Its geography made Arraial do Cabo an important and dangerous point in the age of sail. From the arrival of the Portuguese Navy in 1503 through the nineteenth century, many shipwrecks occurred. Due to this fact (and other biological factors) Arraial do Cabo is well known as the "Dive Capital".

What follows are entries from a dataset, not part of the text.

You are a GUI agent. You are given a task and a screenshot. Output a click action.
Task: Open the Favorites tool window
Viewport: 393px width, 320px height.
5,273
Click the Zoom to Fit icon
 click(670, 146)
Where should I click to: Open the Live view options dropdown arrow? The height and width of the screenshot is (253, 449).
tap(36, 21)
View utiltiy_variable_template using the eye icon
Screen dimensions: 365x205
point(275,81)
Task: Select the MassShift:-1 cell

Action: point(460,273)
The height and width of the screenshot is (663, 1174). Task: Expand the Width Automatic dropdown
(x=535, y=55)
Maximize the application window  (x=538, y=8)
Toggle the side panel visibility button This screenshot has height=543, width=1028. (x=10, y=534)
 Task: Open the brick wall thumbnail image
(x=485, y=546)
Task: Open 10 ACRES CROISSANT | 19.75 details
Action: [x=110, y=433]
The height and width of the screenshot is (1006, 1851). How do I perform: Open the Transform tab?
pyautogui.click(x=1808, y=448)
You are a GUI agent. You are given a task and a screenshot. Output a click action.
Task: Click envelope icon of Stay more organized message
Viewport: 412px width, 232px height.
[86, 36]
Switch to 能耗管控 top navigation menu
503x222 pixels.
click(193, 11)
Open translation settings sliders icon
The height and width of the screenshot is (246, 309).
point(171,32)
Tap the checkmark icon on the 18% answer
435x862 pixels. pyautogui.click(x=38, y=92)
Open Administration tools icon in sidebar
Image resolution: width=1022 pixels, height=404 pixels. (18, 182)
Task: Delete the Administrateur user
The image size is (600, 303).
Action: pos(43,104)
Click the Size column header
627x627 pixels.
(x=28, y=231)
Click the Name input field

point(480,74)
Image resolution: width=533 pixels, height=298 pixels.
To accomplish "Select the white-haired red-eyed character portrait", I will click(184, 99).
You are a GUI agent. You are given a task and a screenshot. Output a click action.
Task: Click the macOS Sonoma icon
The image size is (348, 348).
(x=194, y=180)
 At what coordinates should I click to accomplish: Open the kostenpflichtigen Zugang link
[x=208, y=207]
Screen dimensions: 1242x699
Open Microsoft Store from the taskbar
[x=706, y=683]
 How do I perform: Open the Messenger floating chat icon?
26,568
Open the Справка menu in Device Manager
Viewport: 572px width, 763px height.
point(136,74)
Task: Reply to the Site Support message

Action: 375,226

The municipality operates the Ilha do Cabo Frio Biological Reserve, a fully protected conservation unit on an Atlantic island in the south east of the municipality.
It contains the 56769 ha Arraial do Cabo Marine Extractive Reserve, created in 1997.

==Climate==

Climate data for Arraial do Cabo, Rio de Janeiro, Brazil
| Month | Jan | Feb | Mar | Apr | May | Jun | Jul | Aug | Sep | Oct | Nov | Dec | Year |
| Mean daily maximum °C (°F) | 28.5 (83.3) | 28.6 (83.5) | 27.9 (82.2) | 26.5 (79.7) | 25.2 (77.4) | 24.4 (75.9) | 23.7 (74.7) | 23.9 (75.0) | 24.3 (75.7) | 25.3 (77.5) | 26.4 (79.5) | 26.9 (80.4) | 26.0 (78.7) |
| Daily mean °C (°F) | 25.1 (77.2) | 25.4 (77.7) | 25.1 (77.2) | 23.7 (74.7) | 22.4 (72.3) | 21.2 (70.2) | 20.6 (69.1) | 20.8 (69.4) | 21.2 (70.2) | 22.1 (71.8) | 23.0 (73.4) | 24.1 (75.4) | 22.9 (73.2) |
| Mean daily minimum °C (°F) | 21.7 (71.1) | 22.2 (72.0) | 22.4 (72.3) | 21.0 (69.8) | 19.6 (67.3) | 18.1 (64.6) | 17.6 (63.7) | 17.7 (63.9) | 18.1 (64.6) | 18.9 (66.0) | 19.6 (67.3) | 21.4 (70.5) | 19.9 (67.8) |
| Average precipitation mm (inches) | 82 (3.2) | 58 (2.3) | 67 (2.6) | 85 (3.3) | 71 (2.8) | 44 (1.7) | 43 (1.7) | 37 (1.5) | 58 (2.3) | 77 (3.0) | 88 (3.5) | 105 (4.1) | 815 (32) |
Source: climate-data.org

==Notable people==
- Alexandre Pantoja, Brazilian mixed martial artist and the current UFC Flyweight Champion (Ultimate Fighting Championship).